Common pronunciation mistakes in American English.

The textbook way isn't wrong — it's just not how anyone actually says it.

01

Releasing the final consonant with a puff of air.

In "injunction", the "k" is not released — the articulators get into position but hold without the burst of air. Air stops but there's no release burst — the articulators hold position.

injunctionihn·JUHNGK·shuhn
02

Inserting a vowel before the syllabic consonant.

In "injunction", the short unstressed vowel before "n" disappears — the schwa is absorbed and the "n" becomes the syllable nucleus on its own. Schwa is absorbed — consonant becomes the syllable nucleus.

injunctionihn·JUHNGK·shuhn
03

Stressing the wrong syllable.

Stress falls on the second syllable, not the others. Stretch JUHNGK — keep everything else short and quick.

IHN·juhngk·SHUHNihn·JUHNGK·shuhn
04

Pronouncing the unstressed syllable too fully.

Don't pronounce the second syllable too fully. The unstressed syllable reduces to a schwa — the lazy "uh" sound — in casual speech.

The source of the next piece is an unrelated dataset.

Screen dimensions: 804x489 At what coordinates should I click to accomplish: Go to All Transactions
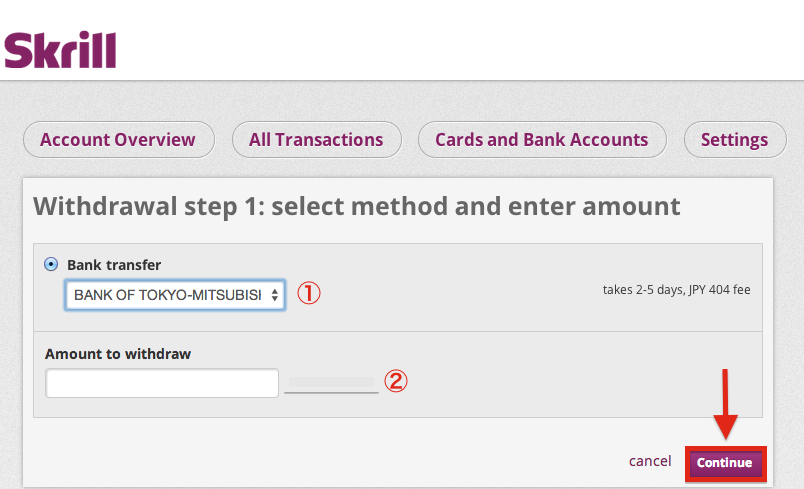point(316,140)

ihn·JUHNGK·SHUHNihn·JUHNGK·shuhn
Questions

Questions people ask about this.

How is "injunction" stressed in American English?
Stress falls on the second syllable — say "JUHNGK" with a longer, fuller vowel and keep every other syllable short and quick. The respell "ihn-JUHNGK-shuhn" marks the stressed syllable in capitals so the rhythm is easy to read at a glance.
Why does the third syllable in "injunction" reduce to "uh"?
Unstressed syllables in American English collapse toward a schwa — a lazy, neutral "uh" sound. The full vowel is what textbooks teach, but in actual American speech every unstressed vowel reduces. The respell "ihn-JUHNGK-shuhn" shows the reduced form so you can hear the casual rhythm directly.
Is the American pronunciation of "injunction" different from British English?
American English uses different vowel shapes, a relaxed retroflex R, and connected-speech tricks like flap-T and glottal-stop T that British Received Pronunciation generally avoids. The respell "ihn-JUHNGK-shuhn" reflects the casual American form; British dictionaries typically print a citation form with crisper consonants and different vowel choices.